The Clarendon club, owned by Premier League Clubs Association chairman, Mike Henry, said that it feels disenfranchised by what it describes as authoritarianism from the JFF, and that it finds the Clarendon Football Association's failure to intervene on its behalf was even more disturbing.

The club said the decision was premature and non-consultative. It said the decision to cancel the season denied clubs the opportunity to become Red Stripe Premier League (RSPL) champions, while it deprived players valuable exposure in Concacaf club competitions, and this left many players disillusioned and questioning their commitment to the sport.

"Many sports have restarted or on the verge," Henry said in a statement. "There were several scenarios posited for a resumption and to easily complete the season and properly determine the champion. This is what Humble Lions expected from its representatives, and of course to participate in the Concacaf club championships.

"Others would feel disenfranchised by the authoritarianism from the JFF. Worst of all, the parish association of Clarendon did not in any way represent us, which we find even more disturbing."

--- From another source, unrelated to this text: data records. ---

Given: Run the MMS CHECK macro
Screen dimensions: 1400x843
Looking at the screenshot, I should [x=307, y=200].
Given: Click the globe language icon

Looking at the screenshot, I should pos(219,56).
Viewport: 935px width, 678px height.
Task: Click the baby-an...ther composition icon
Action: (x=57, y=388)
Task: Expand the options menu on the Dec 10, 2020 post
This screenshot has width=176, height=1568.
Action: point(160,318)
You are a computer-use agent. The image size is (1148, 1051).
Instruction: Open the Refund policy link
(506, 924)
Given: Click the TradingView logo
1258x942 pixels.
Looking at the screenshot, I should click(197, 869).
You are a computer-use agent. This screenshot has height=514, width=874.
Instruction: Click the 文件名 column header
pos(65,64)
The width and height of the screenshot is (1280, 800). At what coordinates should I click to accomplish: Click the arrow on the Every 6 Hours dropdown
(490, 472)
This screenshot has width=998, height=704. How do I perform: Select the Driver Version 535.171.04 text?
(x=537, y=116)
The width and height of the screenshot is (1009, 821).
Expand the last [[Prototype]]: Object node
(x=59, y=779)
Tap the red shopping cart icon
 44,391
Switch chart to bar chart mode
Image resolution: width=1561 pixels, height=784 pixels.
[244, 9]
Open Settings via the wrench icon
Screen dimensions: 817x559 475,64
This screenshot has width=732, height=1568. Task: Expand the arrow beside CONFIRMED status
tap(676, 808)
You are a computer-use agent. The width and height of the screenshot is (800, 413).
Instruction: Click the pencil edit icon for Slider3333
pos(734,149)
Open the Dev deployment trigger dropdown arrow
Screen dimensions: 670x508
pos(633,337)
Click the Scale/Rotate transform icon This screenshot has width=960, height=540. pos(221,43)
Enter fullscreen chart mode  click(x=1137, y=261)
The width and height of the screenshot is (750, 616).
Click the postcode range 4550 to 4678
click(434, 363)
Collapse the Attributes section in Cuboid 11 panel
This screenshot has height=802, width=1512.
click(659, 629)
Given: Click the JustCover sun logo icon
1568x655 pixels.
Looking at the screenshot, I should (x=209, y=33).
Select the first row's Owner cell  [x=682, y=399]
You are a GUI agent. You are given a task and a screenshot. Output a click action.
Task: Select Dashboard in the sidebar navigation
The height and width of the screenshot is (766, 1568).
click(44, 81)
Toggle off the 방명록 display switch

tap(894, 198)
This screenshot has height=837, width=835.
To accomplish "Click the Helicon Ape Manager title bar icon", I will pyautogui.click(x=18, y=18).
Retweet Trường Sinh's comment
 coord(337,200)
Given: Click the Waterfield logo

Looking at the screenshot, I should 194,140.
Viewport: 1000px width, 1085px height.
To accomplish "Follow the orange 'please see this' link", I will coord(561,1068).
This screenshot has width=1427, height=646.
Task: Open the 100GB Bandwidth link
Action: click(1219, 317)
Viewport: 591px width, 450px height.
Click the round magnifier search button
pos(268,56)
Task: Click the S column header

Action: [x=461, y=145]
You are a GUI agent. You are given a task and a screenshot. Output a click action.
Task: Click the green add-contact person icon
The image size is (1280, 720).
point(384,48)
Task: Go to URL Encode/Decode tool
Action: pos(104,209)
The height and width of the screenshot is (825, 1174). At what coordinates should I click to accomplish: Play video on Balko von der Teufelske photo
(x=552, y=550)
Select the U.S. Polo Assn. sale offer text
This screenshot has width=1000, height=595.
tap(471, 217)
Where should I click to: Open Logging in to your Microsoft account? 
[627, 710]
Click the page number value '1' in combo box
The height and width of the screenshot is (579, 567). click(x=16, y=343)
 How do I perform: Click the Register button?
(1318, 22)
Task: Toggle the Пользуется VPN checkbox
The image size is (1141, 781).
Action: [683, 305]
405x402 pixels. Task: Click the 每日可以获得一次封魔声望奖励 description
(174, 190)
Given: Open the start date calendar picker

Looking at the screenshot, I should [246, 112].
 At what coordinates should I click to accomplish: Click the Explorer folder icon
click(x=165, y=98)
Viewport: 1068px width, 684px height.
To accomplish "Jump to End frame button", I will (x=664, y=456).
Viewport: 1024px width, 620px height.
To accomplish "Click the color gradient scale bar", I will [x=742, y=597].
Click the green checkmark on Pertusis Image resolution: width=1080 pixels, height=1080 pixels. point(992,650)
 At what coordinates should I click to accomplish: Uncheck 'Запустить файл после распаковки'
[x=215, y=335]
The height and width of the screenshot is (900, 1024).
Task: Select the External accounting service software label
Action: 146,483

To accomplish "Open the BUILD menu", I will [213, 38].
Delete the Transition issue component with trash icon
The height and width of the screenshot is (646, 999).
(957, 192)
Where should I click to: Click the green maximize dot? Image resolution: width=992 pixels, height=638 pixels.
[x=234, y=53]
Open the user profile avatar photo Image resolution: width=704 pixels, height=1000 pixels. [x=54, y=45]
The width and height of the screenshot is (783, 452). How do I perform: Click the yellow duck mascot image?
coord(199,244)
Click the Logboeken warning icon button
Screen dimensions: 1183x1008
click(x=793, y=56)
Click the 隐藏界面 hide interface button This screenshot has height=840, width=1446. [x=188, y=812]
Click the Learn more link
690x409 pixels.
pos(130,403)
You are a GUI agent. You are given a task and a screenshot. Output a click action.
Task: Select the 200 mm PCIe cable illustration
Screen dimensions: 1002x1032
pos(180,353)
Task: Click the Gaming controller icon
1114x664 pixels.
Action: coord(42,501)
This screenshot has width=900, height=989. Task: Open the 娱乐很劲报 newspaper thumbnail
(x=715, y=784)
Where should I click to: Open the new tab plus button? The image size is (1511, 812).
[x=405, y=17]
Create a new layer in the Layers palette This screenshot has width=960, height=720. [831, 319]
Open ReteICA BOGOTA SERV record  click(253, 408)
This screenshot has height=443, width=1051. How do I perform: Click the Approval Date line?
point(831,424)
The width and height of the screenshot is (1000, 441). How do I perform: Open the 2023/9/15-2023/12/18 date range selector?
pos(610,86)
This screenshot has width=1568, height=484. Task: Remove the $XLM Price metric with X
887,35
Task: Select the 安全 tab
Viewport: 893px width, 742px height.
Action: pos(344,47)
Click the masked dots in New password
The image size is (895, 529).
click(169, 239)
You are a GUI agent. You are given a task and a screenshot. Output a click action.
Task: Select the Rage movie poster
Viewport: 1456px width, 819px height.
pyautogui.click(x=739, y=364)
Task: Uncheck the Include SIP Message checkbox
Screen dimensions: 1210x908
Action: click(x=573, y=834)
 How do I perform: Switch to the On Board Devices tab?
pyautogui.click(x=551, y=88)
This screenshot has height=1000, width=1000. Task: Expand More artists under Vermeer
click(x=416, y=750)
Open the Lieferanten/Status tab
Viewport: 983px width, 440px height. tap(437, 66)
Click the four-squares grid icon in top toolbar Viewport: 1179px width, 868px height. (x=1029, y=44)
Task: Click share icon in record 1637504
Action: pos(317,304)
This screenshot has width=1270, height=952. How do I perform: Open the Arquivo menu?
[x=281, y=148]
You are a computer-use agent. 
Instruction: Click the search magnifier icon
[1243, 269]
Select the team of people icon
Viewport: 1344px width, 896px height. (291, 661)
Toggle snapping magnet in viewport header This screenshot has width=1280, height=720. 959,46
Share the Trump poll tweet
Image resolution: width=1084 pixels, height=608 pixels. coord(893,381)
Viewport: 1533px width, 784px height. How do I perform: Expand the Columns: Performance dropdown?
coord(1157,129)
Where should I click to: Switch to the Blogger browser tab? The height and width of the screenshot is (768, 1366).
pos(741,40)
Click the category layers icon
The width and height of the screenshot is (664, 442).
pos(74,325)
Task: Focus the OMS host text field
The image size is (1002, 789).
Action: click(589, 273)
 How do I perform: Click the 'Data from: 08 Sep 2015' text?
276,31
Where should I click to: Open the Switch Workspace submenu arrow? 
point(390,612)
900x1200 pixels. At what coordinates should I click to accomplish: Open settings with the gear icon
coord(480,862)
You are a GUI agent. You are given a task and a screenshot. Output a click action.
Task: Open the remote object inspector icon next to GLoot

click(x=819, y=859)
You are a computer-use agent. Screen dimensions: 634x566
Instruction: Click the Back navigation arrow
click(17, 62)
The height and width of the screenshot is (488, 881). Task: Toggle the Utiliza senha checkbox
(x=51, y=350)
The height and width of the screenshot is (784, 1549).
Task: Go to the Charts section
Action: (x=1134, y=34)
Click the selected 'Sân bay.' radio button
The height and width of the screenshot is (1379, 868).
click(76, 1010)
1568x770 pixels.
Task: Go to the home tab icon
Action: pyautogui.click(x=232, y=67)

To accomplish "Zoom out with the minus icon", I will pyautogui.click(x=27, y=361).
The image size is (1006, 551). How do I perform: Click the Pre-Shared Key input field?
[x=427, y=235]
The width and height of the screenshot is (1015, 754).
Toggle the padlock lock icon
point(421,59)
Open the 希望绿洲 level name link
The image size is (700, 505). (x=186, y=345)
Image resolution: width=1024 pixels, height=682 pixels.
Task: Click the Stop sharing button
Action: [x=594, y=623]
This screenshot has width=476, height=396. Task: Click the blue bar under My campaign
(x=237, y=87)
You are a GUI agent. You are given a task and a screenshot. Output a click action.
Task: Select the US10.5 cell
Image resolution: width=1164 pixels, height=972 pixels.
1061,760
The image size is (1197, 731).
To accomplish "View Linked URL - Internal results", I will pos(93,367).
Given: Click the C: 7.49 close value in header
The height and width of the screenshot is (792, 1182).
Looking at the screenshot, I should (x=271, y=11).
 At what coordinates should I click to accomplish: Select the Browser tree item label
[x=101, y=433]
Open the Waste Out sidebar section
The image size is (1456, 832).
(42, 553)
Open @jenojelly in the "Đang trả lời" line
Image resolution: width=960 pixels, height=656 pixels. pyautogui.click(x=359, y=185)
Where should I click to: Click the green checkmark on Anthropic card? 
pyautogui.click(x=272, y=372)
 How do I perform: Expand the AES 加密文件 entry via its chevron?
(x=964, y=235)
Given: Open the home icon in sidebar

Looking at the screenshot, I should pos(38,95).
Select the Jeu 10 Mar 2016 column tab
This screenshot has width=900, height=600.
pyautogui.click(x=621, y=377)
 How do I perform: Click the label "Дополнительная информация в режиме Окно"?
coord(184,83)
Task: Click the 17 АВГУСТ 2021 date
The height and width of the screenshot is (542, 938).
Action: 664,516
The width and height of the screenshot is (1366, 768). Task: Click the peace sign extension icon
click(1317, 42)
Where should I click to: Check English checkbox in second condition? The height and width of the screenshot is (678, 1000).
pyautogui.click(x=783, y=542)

The statement said that football has restarted in other parts of the world, with even higher rates of COVID-19 infections than Jamaica, and the club saw no reason why leagues in Jamaica could not resume as well.

JFF have a responsibility

However, Gregory Daley, JFF competition's committee chairman, disagrees, saying the decision was a responsible one, taken in the interest of all.

"It's sad they feel this way even long after the fact," he said. "Our Government is not even sure how to open back sports. But the JFF have a responsibility not for a club, but for all the clubs.

"We only have amateur and professional [football] and it's one big jump from one to the next. We took a responsible decision and they should have seen that it was very responsible. We knew not everyone would be pleased but we looked at it wholesome. We could not just take 12 clubs into consideration and make a decision. We did some consultation, especially with the Ministry of Health, to come to our decision and we can't think of this as disenfranchisement when we are thinking of people's health and wellness."

Daley said that the RSPL format did not allow a champion to be crowned, and that although football has restarted in some countries, Jamaica does not have the resources to implement the measures required for competitions to return.

"There is no equation that would take us to a champion," he said. "We weren't even in the knockout round, so there is no explanation to have us playing or crowning a champion at that point.

"They are looking at Europe, but I would say look at the protocol in place. Could we manage those protocols for football to be played right now? We can't."